El matrimonio no es un contrato temporal entre dos personas. El matrimonio es una institución humana bendecida por Dios que busca la unión estable y de por vida de dos personas (véase Mateo 19:5-6).

El matrimonio no es un acuerdo que se hace entre amigos. El matrimonio es mucho más que amistad. Basándonos en la misma cita de Mateo nos damos cuenta de que el matrimonio no se trata de un acuerdo de ayuda mutuo. Es la unión de dos personas que deciden dejar de ser totalmente independientes para ceder parte de su soberanía al otro y formar un único ser.
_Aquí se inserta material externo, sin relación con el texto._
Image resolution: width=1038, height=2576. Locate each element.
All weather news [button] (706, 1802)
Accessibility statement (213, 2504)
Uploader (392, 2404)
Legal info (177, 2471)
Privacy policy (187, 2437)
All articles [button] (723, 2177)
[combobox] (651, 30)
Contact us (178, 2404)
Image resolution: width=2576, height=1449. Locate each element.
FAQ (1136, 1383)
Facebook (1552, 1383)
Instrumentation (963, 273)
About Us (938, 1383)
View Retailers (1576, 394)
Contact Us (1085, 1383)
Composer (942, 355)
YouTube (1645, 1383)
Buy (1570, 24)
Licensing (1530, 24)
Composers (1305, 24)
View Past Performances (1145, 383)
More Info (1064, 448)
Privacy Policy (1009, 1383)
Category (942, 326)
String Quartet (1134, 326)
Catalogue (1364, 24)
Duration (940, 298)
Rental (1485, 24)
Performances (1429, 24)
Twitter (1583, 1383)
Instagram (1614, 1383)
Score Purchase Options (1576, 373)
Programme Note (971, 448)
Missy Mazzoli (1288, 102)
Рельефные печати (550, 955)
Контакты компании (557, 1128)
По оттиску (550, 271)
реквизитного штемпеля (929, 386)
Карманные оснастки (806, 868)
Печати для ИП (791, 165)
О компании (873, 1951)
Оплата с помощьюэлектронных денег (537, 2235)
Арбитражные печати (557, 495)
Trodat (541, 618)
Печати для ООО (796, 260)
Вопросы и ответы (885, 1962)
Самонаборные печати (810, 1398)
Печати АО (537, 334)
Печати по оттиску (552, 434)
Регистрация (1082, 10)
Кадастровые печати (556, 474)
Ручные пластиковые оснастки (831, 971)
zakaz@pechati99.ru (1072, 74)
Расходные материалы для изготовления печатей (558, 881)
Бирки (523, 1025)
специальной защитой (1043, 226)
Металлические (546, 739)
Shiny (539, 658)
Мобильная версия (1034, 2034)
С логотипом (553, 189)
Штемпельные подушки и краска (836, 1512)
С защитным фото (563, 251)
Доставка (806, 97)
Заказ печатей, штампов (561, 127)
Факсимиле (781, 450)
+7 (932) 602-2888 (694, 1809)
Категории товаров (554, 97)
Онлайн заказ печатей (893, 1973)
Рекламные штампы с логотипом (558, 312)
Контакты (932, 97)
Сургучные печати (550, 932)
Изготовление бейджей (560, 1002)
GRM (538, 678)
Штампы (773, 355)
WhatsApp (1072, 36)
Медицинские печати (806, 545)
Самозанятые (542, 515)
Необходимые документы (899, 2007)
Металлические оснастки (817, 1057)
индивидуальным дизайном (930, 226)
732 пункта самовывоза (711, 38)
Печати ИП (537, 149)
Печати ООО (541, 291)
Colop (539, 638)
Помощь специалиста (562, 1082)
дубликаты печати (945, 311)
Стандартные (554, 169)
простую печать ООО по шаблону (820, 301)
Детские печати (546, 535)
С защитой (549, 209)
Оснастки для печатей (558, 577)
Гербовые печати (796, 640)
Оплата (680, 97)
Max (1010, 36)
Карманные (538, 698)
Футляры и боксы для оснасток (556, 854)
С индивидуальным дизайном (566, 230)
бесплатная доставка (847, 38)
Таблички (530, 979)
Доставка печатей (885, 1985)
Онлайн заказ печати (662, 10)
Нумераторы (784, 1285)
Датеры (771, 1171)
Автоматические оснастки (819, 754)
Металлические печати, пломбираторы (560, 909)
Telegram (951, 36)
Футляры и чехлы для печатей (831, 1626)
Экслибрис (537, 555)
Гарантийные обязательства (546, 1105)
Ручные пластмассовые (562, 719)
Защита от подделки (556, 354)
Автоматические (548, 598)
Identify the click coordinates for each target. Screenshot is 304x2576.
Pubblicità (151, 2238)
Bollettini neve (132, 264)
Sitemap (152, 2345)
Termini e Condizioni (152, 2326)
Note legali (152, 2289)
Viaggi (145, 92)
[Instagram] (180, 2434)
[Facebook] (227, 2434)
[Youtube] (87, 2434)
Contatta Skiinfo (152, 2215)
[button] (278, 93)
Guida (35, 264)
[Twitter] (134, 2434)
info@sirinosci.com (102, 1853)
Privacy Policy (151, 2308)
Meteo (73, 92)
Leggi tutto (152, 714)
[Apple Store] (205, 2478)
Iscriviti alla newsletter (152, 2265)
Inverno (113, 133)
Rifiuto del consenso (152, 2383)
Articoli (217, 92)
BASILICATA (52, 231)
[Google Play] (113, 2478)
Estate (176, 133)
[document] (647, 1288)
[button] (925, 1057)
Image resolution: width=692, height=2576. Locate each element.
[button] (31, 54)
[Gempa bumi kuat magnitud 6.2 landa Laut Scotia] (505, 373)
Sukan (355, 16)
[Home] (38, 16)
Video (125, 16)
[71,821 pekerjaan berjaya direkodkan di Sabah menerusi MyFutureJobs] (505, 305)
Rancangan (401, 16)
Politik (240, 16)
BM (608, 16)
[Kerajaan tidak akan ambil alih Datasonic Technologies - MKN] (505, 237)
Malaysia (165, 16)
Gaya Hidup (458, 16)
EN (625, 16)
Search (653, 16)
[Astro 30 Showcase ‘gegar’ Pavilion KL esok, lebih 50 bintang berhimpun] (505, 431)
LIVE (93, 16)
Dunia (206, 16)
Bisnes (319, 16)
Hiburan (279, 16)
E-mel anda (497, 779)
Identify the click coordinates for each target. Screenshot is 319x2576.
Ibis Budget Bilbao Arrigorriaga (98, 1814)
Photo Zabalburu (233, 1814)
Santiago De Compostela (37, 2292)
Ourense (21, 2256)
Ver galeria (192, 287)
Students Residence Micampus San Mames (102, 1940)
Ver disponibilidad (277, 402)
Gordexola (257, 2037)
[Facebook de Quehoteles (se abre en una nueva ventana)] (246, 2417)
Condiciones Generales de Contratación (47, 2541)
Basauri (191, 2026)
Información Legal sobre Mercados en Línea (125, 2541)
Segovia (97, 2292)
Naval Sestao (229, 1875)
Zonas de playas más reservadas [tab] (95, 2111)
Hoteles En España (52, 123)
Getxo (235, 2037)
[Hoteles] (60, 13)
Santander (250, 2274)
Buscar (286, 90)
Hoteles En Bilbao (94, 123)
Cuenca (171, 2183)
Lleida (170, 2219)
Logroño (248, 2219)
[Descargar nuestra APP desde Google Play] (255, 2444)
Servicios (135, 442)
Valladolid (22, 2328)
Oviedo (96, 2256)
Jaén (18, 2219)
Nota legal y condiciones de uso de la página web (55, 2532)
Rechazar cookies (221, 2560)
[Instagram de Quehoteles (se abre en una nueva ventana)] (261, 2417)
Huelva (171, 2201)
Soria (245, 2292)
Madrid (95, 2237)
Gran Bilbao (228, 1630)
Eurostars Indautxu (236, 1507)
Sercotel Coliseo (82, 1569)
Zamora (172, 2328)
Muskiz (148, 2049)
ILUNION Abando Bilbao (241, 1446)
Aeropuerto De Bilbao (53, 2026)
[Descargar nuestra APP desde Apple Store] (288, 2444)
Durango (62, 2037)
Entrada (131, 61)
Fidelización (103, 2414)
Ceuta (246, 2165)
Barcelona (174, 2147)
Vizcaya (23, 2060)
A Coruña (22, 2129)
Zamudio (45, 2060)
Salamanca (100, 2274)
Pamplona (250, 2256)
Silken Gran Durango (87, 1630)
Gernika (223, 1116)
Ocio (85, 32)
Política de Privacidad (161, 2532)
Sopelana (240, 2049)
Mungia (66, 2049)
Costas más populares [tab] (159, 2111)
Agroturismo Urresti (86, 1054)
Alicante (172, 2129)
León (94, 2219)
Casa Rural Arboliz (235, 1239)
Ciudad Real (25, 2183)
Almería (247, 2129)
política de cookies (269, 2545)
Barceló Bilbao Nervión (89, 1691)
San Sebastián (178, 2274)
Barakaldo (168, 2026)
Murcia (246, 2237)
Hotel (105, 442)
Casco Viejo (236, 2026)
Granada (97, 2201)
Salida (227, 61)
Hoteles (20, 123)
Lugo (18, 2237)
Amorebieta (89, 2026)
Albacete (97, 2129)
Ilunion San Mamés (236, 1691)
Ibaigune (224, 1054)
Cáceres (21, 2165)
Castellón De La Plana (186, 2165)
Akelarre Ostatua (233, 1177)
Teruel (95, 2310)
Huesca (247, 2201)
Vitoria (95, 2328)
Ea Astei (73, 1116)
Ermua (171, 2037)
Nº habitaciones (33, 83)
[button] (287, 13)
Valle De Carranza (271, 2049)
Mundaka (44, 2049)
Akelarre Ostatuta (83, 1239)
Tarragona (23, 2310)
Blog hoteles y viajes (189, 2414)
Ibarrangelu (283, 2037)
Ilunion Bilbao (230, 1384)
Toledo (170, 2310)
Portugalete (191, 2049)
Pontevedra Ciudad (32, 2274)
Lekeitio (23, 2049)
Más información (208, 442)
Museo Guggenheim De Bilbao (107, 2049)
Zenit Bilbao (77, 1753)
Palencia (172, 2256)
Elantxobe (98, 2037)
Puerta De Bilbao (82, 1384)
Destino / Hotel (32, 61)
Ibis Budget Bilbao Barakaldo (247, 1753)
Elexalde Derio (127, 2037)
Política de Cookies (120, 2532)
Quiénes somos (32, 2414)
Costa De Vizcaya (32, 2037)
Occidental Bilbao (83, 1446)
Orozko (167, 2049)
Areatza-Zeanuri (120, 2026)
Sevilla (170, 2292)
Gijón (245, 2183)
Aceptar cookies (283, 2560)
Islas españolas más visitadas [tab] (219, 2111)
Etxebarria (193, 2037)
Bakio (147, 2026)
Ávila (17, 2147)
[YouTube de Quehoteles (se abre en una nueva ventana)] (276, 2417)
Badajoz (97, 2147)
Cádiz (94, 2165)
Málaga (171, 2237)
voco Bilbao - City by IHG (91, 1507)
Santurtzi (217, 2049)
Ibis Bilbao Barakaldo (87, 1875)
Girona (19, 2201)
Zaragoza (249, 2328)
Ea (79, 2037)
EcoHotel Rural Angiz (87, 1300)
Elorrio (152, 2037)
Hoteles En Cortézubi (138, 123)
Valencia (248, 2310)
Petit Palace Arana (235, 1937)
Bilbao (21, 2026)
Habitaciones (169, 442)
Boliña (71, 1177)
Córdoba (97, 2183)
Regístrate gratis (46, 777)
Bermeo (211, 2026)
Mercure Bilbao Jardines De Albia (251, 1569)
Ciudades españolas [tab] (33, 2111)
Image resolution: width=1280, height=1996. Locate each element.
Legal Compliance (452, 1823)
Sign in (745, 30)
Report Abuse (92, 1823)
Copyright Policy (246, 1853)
El matrimonio no es algo que afecta únicamente a algunos aspectos de nuestra vida. Para muchos hoy en día el matrimonio no deja de ser un acuerdo que sólo obliga a algunos aspectos; pero a otros no. Por ejemplo, muchos «matrimonios» hacen vida separada, tienen cuentas bancarias independientes o administran su tiempo y vida a espaldas el uno del otro.

En definitiva el matrimonio es mucho más que una unión civil. El matrimonio tiene tres aspectos, que extraemos de la Biblia, y que hay que considerar:

En primer lugar, se fundamenta en la unión física de los cónyuges. Dejan de ser libres físicamente y pertenecen en su esfera más íntima, incluida la sexual, al otro. Se deben, por tanto, fidelidad, ayuda mutua en la enfermedad, socorro en las dificultades y trato exquisito.

Tiene un aspecto espiritual. El matrimonio es también la unión de dos almas que en harmonía y al unísono buscan soluciones comunes, marcan metas, vencen dificultades y buscan su unión intelectual en todo tiempo.

Y por último, pero más importante para los cristianos, el matrimonio tiene una dimensión teológica que une a los esposos con el Creador. El matrimonio es símbolo de la unión mística del creyente con Dios. Se trata de una unión donde el Espíritu Santo está presente y trae frutos de piedad y santidad al mundo. El matrimonio es también altar de Dios donde se elevan oraciones y se buscan metas de adoración y servicio a Cristo.

¿Es tú matrimonio así o se parece más a aquel que no agrada a Dios? Busquemos la redención, también para nuestro matrimonio, en las manos del Cordero inmolado, de Cristo el Señor. Él es Señor de nuestras vidas, Salvador eterno del hombre y purificador del matrimonio. Junto a Él el éxito en el matrimonio está asegurado y la meta, la adoración, el servicio y, si Él quiere, la extensión de la familia, llegará como futo de su Gracia. Dejemos a nuestro matrimonio también en las manos del Señor y veremos cómo se transforma maravillosamente.